The importance of providing for your minor children cannot be understated. While there are several levels of safeguards that can be implemented in a will or trust, here is a list of my top 5 planning techniques if you have minor children.
- Guardian: Appoint a guardian for your minor child. This would be a person that you trust to make parental and health decisions for your child but not necessarily financial decisions. Who would make the best parent of your child?
- Trustee: Choose someone to be Trustee of your child’s trust that you trust to make sound financial decisions. For some people this is not the same person as the guardian, although it certainly could be. Who would be the best person to be in charge of your child’s money?
- Delay payment: If you die while your children are young, do you want them to receive their entire inheritance when they turn 18? If you don’t do any estate planning, that is what will generally happen.

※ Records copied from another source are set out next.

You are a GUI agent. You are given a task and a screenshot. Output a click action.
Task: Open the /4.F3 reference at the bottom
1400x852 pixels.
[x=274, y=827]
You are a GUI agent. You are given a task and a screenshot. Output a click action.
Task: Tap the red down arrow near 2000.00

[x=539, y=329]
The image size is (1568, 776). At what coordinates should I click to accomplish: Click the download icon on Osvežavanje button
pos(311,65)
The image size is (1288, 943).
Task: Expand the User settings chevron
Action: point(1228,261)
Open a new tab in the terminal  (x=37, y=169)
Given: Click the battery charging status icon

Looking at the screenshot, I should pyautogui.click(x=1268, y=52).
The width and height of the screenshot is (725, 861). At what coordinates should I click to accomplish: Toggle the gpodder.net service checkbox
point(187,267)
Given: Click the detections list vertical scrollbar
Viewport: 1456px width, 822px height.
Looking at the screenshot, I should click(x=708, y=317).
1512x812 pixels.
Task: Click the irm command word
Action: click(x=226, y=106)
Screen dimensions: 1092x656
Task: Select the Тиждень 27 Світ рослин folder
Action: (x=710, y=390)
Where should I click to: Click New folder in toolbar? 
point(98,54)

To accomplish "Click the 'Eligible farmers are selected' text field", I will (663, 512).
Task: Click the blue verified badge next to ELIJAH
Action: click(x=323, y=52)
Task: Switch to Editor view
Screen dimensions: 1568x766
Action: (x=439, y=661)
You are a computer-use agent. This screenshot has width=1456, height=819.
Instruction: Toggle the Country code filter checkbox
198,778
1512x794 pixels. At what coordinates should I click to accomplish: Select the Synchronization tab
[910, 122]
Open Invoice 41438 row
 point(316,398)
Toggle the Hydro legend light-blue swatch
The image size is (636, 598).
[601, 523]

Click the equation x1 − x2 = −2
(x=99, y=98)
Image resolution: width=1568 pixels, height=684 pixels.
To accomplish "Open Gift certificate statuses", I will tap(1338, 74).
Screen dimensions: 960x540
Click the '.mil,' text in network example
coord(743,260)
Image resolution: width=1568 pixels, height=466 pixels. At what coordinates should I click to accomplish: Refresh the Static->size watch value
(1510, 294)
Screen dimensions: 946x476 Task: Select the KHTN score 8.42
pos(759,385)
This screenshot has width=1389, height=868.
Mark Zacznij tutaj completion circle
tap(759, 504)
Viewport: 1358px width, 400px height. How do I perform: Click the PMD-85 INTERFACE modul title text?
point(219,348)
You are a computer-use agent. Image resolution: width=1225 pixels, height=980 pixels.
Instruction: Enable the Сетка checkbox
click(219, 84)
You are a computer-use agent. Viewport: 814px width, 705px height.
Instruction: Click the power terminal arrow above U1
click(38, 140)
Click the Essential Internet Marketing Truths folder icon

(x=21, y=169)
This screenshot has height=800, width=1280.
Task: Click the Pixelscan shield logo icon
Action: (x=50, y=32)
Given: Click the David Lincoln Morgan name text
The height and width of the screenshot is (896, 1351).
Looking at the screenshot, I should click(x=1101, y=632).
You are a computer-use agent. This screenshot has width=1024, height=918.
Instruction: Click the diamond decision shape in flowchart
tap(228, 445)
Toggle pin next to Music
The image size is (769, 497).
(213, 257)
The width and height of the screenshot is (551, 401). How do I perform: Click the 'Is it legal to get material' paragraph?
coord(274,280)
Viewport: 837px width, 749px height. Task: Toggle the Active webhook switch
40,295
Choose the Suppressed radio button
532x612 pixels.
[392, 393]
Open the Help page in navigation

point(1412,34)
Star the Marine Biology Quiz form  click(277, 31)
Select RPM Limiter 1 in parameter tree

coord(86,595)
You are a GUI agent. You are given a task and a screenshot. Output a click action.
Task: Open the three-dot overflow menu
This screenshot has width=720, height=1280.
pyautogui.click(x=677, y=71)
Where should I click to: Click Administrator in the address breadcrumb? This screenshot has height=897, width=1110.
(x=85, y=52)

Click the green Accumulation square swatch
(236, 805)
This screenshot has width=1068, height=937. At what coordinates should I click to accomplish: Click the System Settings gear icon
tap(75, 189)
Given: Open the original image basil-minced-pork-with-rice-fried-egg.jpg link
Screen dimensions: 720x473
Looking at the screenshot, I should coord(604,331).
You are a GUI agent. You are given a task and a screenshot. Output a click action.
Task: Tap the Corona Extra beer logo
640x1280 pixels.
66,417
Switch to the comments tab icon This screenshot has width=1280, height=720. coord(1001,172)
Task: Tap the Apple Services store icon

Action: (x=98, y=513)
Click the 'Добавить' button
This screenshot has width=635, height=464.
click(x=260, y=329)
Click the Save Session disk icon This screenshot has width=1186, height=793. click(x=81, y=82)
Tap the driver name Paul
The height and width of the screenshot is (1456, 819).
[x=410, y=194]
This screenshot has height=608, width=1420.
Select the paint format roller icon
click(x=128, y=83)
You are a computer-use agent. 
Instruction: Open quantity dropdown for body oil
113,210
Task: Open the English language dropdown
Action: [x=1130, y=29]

- Allow for flexibility: You can give your trustee the ability to decide to make early payments for the child’s health, education, to start a business or other expenses. You can also give your trustee the ability to delay payments until certain ages, if the child develops a substance abuse addiction, or if the child would be disqualified from their public benefits program if they receive their inheritance outright.
- Plan for supplemental Needs: In the event your child is disabled by the time they are supposed to receive a distribution, you can allow (or force) the trustee to put that child’s funds into a supplemental needs trust that provides for the disabled child without disqualifying them from governmental benefits.